Mounting Git commits as folders with NFS

Hello! The other day, I started wondering – has anyone ever made a FUSE
filesystem for a git repository where all every commit is a folder? It turns
out the answer is yes! There’s giblefs,
GitMounter, and git9 for Plan 9.

But FUSE is pretty annoying to use on Mac – you need to install a kernel
extension, and Mac OS seems to be making it harder and harder to install kernel
extensions for security reasons. Also I had a few ideas for how to organize the
filesystem differently than those projects.

So I thought it would be fun to experiment with ways to mount filesystems on
Mac OS other than FUSE, so I built a project that does that called
git-commit-folders. It works (at least on my computer) with both FUSE and NFS, and there’s a broken WebDav
implementation too.

It’s pretty experimental (I’m not sure if this is actually a useful piece of
software to have or just a fun toy to think about how git works) but it was fun
to write and I’ve enjoyed using it myself on small repositories so here are
some of the problems I ran into while writing it.

goal: show how commits are like folders

The main reason I wanted to make this was to give folks some intuition for how
git works under the hood. After all, git commits really are very similar to
folders – every Git commit contains a directory listing of the files in it,
and that directory can have subdirectories, etc.

It’s just that git commits aren’t actually implemented as folders to save
disk space.

So in git-commit-folders, every commit is actually a folder, and if you want
to explore your old commits, you can do it just by exploring the filesystem!
For example, if I look at the initial commit for my blog, it looks like this:

$ ls commits/8d/8dc0/8dc0cb0b4b0de3c6f40674198cb2bd44aeee9b86/
README

and a few commits later, it looks like this:

$ ls /tmp/git-homepage/commits/c9/c94e/c94e6f531d02e658d96a3b6255bbf424367765e9/
_config.yml  config.rb  Rakefile  rubypants.rb  source

branches are symlinks

In the filesystem mounted by git-commit-folders, commits are the only real folders – everything
else (branches, tags, etc) is a symlink to a commit. This mirrors how git works under the hood.

$ ls -l branches/
lr-xr-xr-x 59 bork bazil-fuse -> ../commits/ff/ff56/ff563b089f9d952cd21ac4d68d8f13c94183dcd8
lr-xr-xr-x 59 bork follow-symlink -> ../commits/7f/7f73/7f73779a8ff79a2a1e21553c6c9cd5d195f33030
lr-xr-xr-x 59 bork go-mod-branch -> ../commits/91/912d/912da3150d9cfa74523b42fae028bbb320b6804f
lr-xr-xr-x 59 bork mac-version -> ../commits/30/3008/30082dcd702b59435f71969cf453828f60753e67
lr-xr-xr-x 59 bork mac-version-debugging -> ../commits/18/18c0/18c0db074ec9b70cb7a28ad9d3f9850082129ce0
lr-xr-xr-x 59 bork main -> ../commits/04/043e/043e90debbeb0fc6b4e28cf8776e874aa5b6e673
$ ls -l tags/
lr-xr-xr-x - bork 31 Dec  1969 test-tag -> ../commits/16/16a3/16a3d776dc163aa8286fb89fde51183ed90c71d0

This definitely doesn’t completely explain how git works (there’s a lot more to
it than just “a commit is like a folder!”), but my hope is that it makes thie
idea that every commit is like a folder with an old version of your code” feel
a little more concrete.

why might this be useful?

Before I get into the implementation, I want to talk about why having a filesystem
with a folder for every git commit in it might be useful. A lot of my projects
I end up never really using at all (like dnspeep) but I did find myself using this
project a little bit while I was working on it.

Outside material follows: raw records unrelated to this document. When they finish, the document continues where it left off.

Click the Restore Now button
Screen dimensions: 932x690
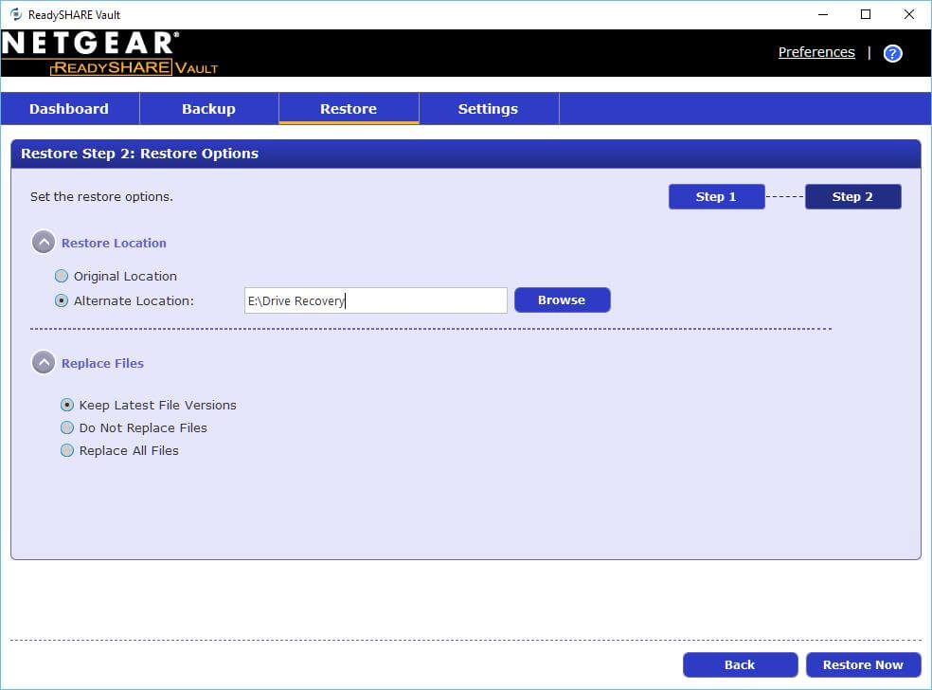862,664
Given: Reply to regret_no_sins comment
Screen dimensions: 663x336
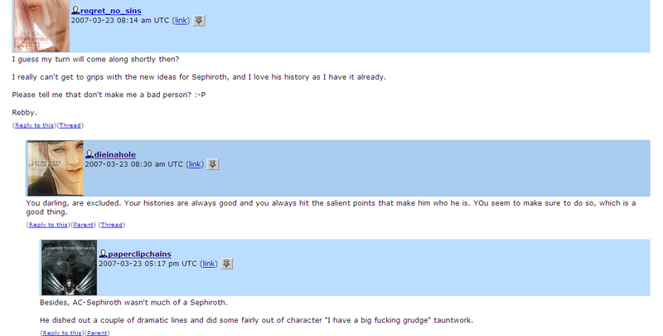Looking at the screenshot, I should [x=34, y=125].

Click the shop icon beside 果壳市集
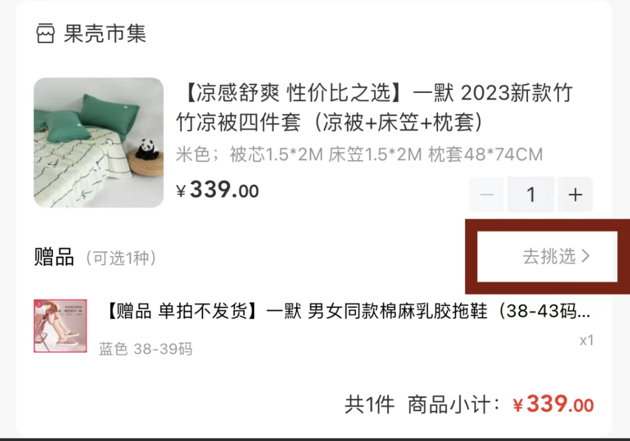click(45, 33)
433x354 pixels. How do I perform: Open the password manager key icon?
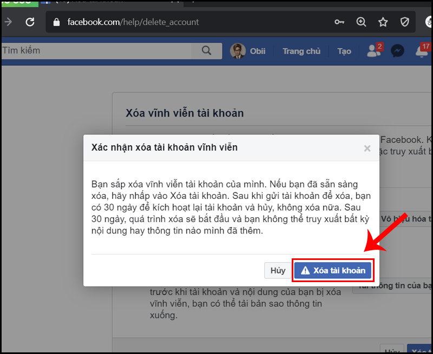click(x=339, y=22)
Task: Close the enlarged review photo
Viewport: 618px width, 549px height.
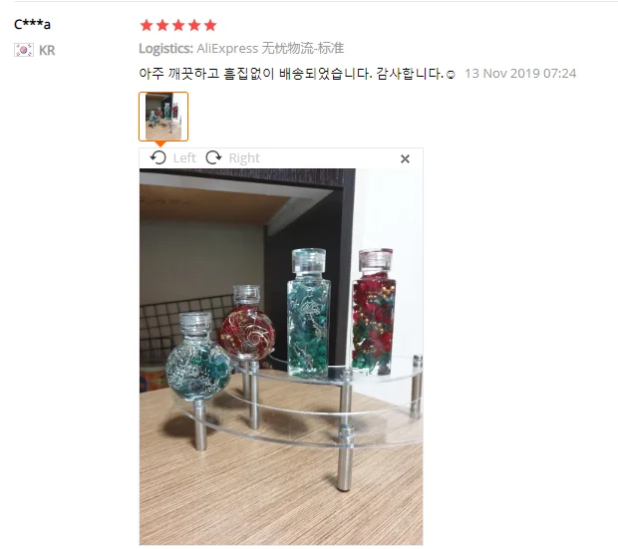Action: (x=405, y=158)
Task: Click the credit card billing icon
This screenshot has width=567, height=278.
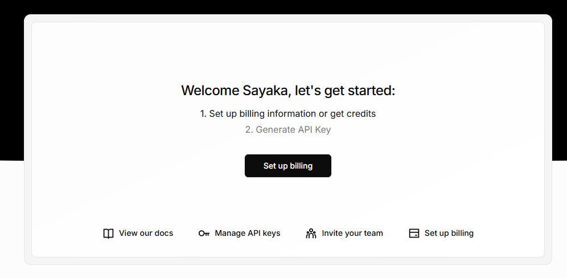Action: (414, 234)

The main uses I’ve found so far are:

searching for a function I deleted – I can run grep someFunction branch_histories/main/*/commit.go to find an old version of it
quickly looking at a file on another branch to copy a line from it, like vim branches/other-branch/go.mod
searching every branch for a function, like grep someFunction branches/*/commit.go

All of these are through symlinks to commits instead of referencing commits
directly.

None of these are the most efficient way to do this (you can use git show and
git log -S or maybe git grep to accomplish something similar), but
personally I always forget the syntax and navigating a filesystem feels easier
to me.

Next I want to talk about some problems I ran into.

problem 1: webdav or NFS?

The two filesystems I could that were natively supported by Mac OS were WebDav
and NFS. I couldn’t tell which would be easier to implement so I just
tried both.

At first webdav seemed easier and it turns out that golang.org/x/net has a
webdav implementation, which was
pretty easy to set up.

But that implementation doesn’t support symlinks, I think because it uses the io/fs interface
and io/fs doesn’t support symlinks yet. Looks like that’s in progress
though. So I gave up on webdav and decided to focus on the NFS implementation, using this go-nfs NFSv3 library.

Someone also mentioned that there’s
FileProvider on Mac
but I didn’t look into that.

problem 2: how to keep all the implementations in sync?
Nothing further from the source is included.